Task description: Would you return every entry, exactly as it is written?
= = = =
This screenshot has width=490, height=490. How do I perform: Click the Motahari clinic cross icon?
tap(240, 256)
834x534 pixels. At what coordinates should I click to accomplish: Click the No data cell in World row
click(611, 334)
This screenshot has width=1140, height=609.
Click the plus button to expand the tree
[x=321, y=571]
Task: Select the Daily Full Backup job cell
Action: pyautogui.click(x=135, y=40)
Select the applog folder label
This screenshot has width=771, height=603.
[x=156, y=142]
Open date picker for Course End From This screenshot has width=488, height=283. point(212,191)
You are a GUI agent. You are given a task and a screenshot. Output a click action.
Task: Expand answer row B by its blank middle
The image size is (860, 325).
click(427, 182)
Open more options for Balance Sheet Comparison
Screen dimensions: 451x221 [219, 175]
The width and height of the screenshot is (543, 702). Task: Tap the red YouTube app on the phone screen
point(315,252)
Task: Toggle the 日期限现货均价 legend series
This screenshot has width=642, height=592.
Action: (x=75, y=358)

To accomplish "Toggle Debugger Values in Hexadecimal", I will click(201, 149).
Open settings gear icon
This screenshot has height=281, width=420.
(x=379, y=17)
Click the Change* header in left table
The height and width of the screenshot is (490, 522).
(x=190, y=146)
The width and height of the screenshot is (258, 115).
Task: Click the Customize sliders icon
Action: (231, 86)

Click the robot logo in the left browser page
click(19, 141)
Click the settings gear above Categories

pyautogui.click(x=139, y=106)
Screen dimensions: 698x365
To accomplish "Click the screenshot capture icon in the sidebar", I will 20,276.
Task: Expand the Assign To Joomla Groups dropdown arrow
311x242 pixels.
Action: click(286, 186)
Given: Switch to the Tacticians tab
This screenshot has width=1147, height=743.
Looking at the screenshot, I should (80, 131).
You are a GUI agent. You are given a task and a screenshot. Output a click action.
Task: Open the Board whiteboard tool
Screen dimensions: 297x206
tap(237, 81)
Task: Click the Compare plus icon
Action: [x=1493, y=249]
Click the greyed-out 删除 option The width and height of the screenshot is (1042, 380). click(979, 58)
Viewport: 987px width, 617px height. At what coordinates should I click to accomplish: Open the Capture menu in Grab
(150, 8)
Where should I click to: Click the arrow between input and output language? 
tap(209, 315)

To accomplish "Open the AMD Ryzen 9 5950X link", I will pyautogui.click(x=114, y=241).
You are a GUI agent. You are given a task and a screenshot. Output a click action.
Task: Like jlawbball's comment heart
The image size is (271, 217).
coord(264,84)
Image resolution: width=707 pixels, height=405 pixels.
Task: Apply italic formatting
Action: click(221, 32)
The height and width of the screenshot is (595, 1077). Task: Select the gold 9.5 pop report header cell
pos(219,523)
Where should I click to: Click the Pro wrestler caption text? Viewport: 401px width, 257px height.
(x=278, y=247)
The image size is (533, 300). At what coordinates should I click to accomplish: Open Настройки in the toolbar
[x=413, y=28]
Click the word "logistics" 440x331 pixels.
= = = =
Written answer:
This screenshot has width=490, height=490. How do I perform: Click the Motahari clinic cross icon?
tap(240, 256)
834x534 pixels. At what coordinates should I click to accomplish: Click the No data cell in World row
click(611, 334)
This screenshot has width=1140, height=609.
Click the plus button to expand the tree
[x=321, y=571]
Task: Select the Daily Full Backup job cell
Action: pyautogui.click(x=135, y=40)
Select the applog folder label
This screenshot has width=771, height=603.
[x=156, y=142]
Open date picker for Course End From This screenshot has width=488, height=283. point(212,191)
You are a GUI agent. You are given a task and a screenshot. Output a click action.
Task: Expand answer row B by its blank middle
The image size is (860, 325).
click(427, 182)
Open more options for Balance Sheet Comparison
Screen dimensions: 451x221 [219, 175]
The width and height of the screenshot is (543, 702). Task: Tap the red YouTube app on the phone screen
point(315,252)
Task: Toggle the 日期限现货均价 legend series
This screenshot has width=642, height=592.
Action: (x=75, y=358)

To accomplish "Toggle Debugger Values in Hexadecimal", I will click(201, 149).
Open settings gear icon
This screenshot has height=281, width=420.
(x=379, y=17)
Click the Change* header in left table
The height and width of the screenshot is (490, 522).
(x=190, y=146)
The width and height of the screenshot is (258, 115).
Task: Click the Customize sliders icon
Action: (231, 86)

Click the robot logo in the left browser page
click(19, 141)
Click the settings gear above Categories

pyautogui.click(x=139, y=106)
Screen dimensions: 698x365
To accomplish "Click the screenshot capture icon in the sidebar", I will 20,276.
Task: Expand the Assign To Joomla Groups dropdown arrow
311x242 pixels.
Action: click(286, 186)
Given: Switch to the Tacticians tab
This screenshot has width=1147, height=743.
Looking at the screenshot, I should (80, 131).
You are a GUI agent. You are given a task and a screenshot. Output a click action.
Task: Open the Board whiteboard tool
Screen dimensions: 297x206
tap(237, 81)
Task: Click the Compare plus icon
Action: [x=1493, y=249]
Click the greyed-out 删除 option The width and height of the screenshot is (1042, 380). click(979, 58)
Viewport: 987px width, 617px height. At what coordinates should I click to accomplish: Open the Capture menu in Grab
(150, 8)
Where should I click to: Click the arrow between input and output language? 
tap(209, 315)

To accomplish "Open the AMD Ryzen 9 5950X link", I will pyautogui.click(x=114, y=241).
You are a GUI agent. You are given a task and a screenshot. Output a click action.
Task: Like jlawbball's comment heart
The image size is (271, 217).
coord(264,84)
Image resolution: width=707 pixels, height=405 pixels.
Task: Apply italic formatting
Action: click(221, 32)
The height and width of the screenshot is (595, 1077). Task: Select the gold 9.5 pop report header cell
pos(219,523)
Where should I click to: Click the Pro wrestler caption text? Viewport: 401px width, 257px height.
(x=278, y=247)
The image size is (533, 300). At what coordinates should I click to accomplish: Open Настройки in the toolbar
[x=413, y=28]
Click the word "logistics" 440x331 pixels.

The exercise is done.